British Queen celebrates


Britain's unemployment rate hit a 16-month peak in the three months to December, while the number of people claiming jobless benefits struck the highest total in two years, official data showed Wednesday.

The Office for National Statistics (ONS) said in a statement that the unemployment rate stood at 8.4 percent. It was last higher in the three months to November 1995.

The so-called claimant count of people registered for unemployment benefit increased by 6,900 in January to reach 1.61 million, the ONS added. That marked the highest total since January 2010 and the eleventh straight monthly rise.

The number of unemployed people meanwhile increased by 48,000 over the quarter to reach 2.67 million. However, that was the smallest quarterly increase in unemployment since the three months to June 2011.
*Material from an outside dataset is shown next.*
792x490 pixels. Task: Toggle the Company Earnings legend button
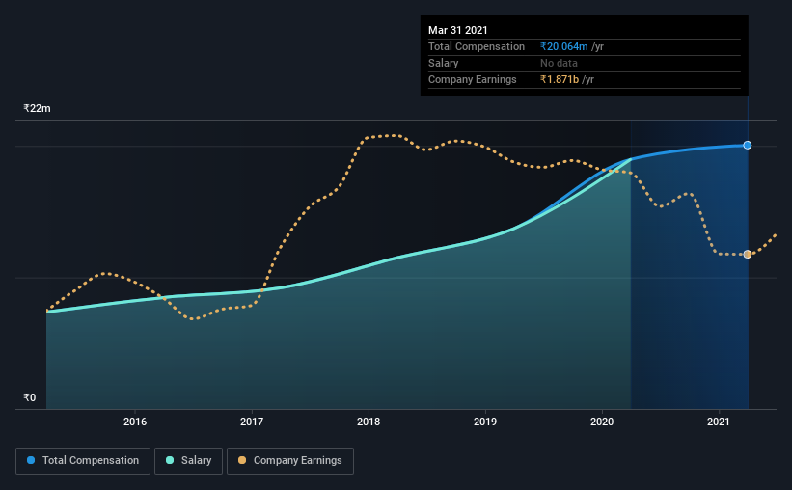click(x=290, y=461)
The data came as the Bank of England (BoE) predicted on Wednesday that Britain will likely avoid another recession but cautioned that the outlook was dependent on the debt crisis in key trading partner the eurozone.

"The latest jobs data were mixed overall but the underlying deterioration does appear to have eased recently which supports hopes that the economy will return to modest growth in the first quarter and avoid recession," said IHS Global Insight economist Howard Archer.


The economy declined by 0.2 percent in the fourth quarter of 2011 and would return to recession with another contraction in the current quarter. First quarter GDP figures are due in April.

Economists meanwhile expect the labour market to worsen in the near-term before any major improvement, amid deep concern over the impact of weak economic activity and ongoing state austerity measures.

"While there are some encouraging signs in the latest labour market data, we still suspect that unemployment is headed significantly higher over the coming months," added Archer.

"Despite some signs that economic activity may have picked up in January, we suspect that activity will remain too weak for some time to come -- and business confidence too weak and fragile -- to prevent unemployment moving significantly higher particularly as public sector job cuts are appreciable."

The Conservative-Liberal Democrat coalition government had hoped that the private sector would create enough jobs to offset heavy losses in the public sector, but the economy has been hit hard by fallout from the eurozone crisis.

The opposition Labour party argues that the coalition is cutting public expenditure too hard and too fast, placing the recovery at risk.